### ACTIVITY
Wherever the string "each" appears in the listing, copy that line.

### DATA TO PROCESS
=-=-=

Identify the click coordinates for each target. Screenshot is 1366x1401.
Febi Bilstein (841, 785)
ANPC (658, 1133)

=-=-=

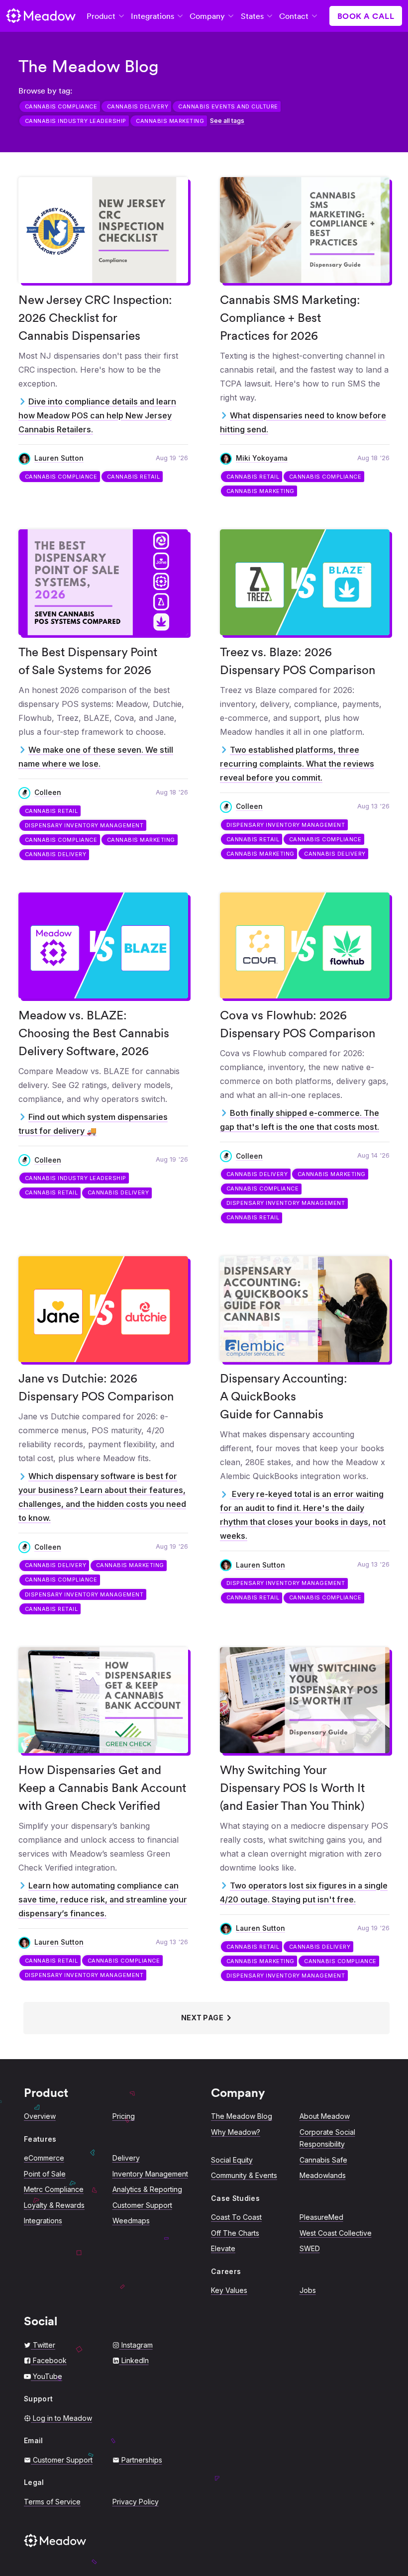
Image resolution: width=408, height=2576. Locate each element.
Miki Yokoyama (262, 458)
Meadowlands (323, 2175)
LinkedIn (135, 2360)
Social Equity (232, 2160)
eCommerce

=-=-=

### TASK SOLUTION
Identify the click coordinates for each target. Screenshot is 1366x1401.
Image resolution: width=408, height=2576. Locate each element.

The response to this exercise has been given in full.